The Ford governments proposed changes in class sizes, funding for support staff, and elimination of teaching positions will throw an already stressed system into utter chaos. From 2003 to 2004 I had the pleasure of working in one of the most amazing programs that I have ever seen. It was a “section 27” class at Queen Victoria Public School in Belleville. It was where I learned what it actually takes to meet the educational, social, and psychological needs of students. For those who do not know a “section” class ( They have all been eliminated and all those kids have been “integrated” into the regular classrooms) was a class for children who, due to behaviour issues and learning deficits, could not function in a regular class setting. Their behaviour made it impossible for a teacher to manage both their behaviour and the class in general, so they were placed in a section class to better meet their emotional, physical, and educational needs and teach them vital social skills to help them eventually integrate back into a regular classroom.

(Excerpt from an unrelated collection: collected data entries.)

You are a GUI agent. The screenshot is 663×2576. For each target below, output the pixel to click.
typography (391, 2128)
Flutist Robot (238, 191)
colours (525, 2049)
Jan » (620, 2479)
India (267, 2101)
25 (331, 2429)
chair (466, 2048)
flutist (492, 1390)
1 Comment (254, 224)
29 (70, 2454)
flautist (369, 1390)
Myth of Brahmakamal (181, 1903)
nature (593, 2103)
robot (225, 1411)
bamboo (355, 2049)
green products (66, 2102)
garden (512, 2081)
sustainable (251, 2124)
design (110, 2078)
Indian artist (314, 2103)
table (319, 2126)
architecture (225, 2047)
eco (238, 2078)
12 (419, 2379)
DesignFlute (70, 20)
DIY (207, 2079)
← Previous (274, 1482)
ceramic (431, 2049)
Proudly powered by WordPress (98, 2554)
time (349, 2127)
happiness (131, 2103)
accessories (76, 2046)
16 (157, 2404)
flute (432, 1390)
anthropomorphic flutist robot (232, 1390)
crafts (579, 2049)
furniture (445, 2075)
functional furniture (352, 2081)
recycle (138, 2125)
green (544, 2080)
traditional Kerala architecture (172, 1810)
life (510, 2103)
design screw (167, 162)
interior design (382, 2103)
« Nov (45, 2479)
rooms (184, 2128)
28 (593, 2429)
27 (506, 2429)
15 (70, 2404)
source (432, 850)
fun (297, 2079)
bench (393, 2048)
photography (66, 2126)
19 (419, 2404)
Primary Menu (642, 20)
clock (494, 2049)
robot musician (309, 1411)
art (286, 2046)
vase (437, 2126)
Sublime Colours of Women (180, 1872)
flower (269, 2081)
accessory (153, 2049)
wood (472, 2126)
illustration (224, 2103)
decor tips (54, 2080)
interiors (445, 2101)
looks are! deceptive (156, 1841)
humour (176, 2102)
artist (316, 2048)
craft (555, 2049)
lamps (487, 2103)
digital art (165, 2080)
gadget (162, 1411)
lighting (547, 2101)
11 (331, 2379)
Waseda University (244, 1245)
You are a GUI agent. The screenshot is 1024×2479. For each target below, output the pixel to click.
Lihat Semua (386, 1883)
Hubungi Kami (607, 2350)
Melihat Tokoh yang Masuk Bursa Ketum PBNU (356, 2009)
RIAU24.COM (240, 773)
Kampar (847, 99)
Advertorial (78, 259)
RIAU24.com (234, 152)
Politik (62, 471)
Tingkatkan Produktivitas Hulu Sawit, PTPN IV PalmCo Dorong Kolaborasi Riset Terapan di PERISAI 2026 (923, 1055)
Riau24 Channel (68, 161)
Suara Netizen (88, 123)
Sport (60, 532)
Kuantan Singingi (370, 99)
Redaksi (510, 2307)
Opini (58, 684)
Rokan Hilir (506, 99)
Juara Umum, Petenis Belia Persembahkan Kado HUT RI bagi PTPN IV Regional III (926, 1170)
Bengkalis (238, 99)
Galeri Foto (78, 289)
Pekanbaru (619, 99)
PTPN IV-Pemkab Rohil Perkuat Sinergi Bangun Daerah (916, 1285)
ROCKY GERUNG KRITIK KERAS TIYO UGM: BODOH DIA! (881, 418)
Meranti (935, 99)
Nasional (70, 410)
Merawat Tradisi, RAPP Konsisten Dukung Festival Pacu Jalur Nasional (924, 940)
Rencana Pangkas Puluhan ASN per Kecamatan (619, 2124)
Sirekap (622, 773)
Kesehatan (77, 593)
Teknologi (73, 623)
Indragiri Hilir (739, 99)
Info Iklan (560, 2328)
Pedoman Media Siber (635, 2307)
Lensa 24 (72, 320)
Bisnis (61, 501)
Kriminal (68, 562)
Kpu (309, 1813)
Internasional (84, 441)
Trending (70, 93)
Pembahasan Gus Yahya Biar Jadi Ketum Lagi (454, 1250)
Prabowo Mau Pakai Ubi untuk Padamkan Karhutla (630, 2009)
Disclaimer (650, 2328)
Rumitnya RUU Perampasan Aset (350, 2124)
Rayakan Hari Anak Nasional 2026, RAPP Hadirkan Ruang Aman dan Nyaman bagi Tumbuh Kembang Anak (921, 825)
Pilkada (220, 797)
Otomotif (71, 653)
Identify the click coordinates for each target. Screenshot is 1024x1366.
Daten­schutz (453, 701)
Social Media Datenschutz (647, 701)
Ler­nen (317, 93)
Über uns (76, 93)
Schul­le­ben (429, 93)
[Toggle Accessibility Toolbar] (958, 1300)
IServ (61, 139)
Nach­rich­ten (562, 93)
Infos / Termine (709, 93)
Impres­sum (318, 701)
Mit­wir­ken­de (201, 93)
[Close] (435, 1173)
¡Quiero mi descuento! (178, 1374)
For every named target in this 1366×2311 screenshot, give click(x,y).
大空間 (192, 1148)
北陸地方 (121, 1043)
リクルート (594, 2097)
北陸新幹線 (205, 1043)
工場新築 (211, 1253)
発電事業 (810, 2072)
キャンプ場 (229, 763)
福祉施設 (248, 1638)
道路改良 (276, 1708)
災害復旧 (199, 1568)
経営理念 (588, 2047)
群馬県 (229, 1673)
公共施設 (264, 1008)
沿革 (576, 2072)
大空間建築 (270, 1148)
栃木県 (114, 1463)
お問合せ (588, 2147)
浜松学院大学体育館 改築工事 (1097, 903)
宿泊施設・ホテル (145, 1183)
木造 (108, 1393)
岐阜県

I’m writing this to give you, the reader, an idea of what it takes to provide proper supports and bring about positive change and meet the needs of young people and spoiler alert: it takes multiple resources and time. The current average class sizes in both elementary and secondary are well over 20 students and many of those students have an IEP (individual Education Plan) which means they have very specific learning needs, or a BMSP (Behaviour Management Safety Plan) which means they have very specific behavioural issues (ODD or ADD or ADHD), or both. Many of these students would have previously been placed in a section class due to their high needs, but now are placed in a regular classroom. Not to mention all the students without an IEP or BMSP who also have specific learning and emotional needs that need to be met. In a regular classroom the needs of all these students, your children, can never possibly be met and to ask a teacher to do this is an impossible task and will only be worse if the proposed cuts go through.

The in class supports that were made available in the section 27 classroom consisted of: a teacher, an EA,  a Child and Youth worker and later in the year added an integration EA to the classroom and those are just the in-class supports. Those supports made the adult to pupil ratio at a maximum of 1:3. We were also partnered with Children’s Mental Health out of Belleville Hospital who provided a social worker for extra support. Every child and their family had to sign an agreement that they would agree see a psychologist that would assist with behaviour management in the home environment that would be very similar to the program that was implemented in the classroom in order to create consistency for the youth and provide parenting skills to assist with the difficult behaviours. We were also partnered with CAS and had ongoing contact with those social workers. We had team meetings every morning and after school, and weekly and monthly meetings with all the partners to share information and strategies. Although results were not always successful, compared to the time I spent working with Young Offenders,  I witnessed actual changes in the student’s behaviour.

The changes I was able to witness were a result of the support mechanisms that were put in place, the low student to teacher ratio, and the support of the caregivers. This took tremendous coordination between multiple agencies including the school board, the classroom support staff, Children’s Mental Health, Psychologists, social workers and the student’s family members and even then, with all these supports in place, success was far from certain. The proposed cuts by the Ford government make this kind of coordination impossible and will ensure that student’s educational, social, and psychological needs will be far from adequately met, but even worse it will put the safety of everyone in the classroom at risk. This is not how you “put people first,” it’s how you condemn our future and ensure our kids finish last.